Interrupted Aortic Arch (IAA)

What is an interrupted aortic arch (IAA)?

An interrupted aortic arch is a very rare congenital heart defect. It occurs when the aorta does not develop normally. The aorta is the large blood vessel that leaves the left ventricle of the heart and delivers oxygen rich blood to the rest of the body.

The part of the aorta leaving the heart is called the ascending aorta as it arises upwards. The aorta then curves left forming the shape of an arch. It then descends towards the lower body and this is called the descending aorta. There are three blood vessels that arise from the aortic arch and these supply the head and arms with oxygen rich blood. 
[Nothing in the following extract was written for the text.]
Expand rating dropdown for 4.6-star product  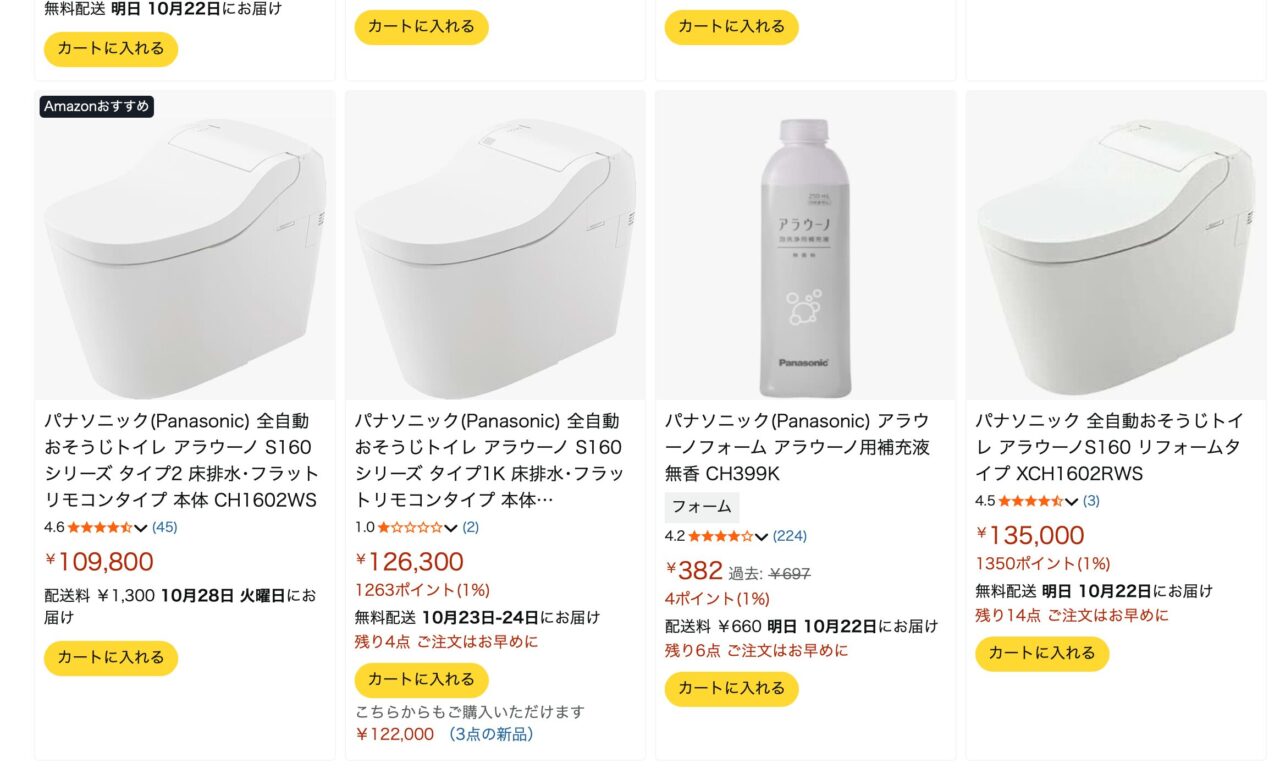click(x=141, y=528)
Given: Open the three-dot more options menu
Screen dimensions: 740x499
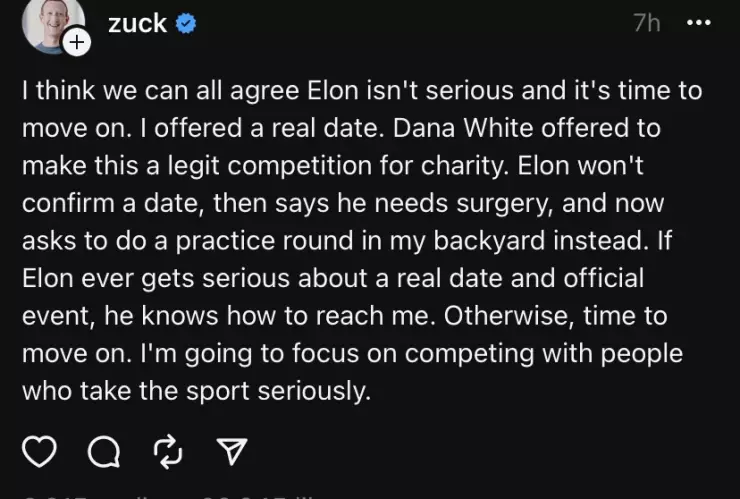Looking at the screenshot, I should pos(699,24).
An interrupted aortic arch is where the portion of the aorta between the ascending and descending aorta has not formed and there is a blockage. This means that oxygen rich blood cannot supply the rest of the body.

There are 3 different types of interrupted aortic arch and they are determined by where the interruption is.

This diagram is of an interrupted aortic arch type II which is the most common type.

How can it be spotted?

An interrupted aortic arch can be detected at the 20-week anatomy scan or after birth by echocardiogram.

During pregnancy, there is a small blood vessel called the ductus arteriosus that allows blood to bypass the lungs and go straight to the descending aorta to supply oxygen rich blood to the body. A couple of days after birth, this vessel usually closes on its own. In a baby with an interrupted aortic arch, when the duct closes, blood can no longer reach the lower body. This can cause the baby to suddenly become very ill. 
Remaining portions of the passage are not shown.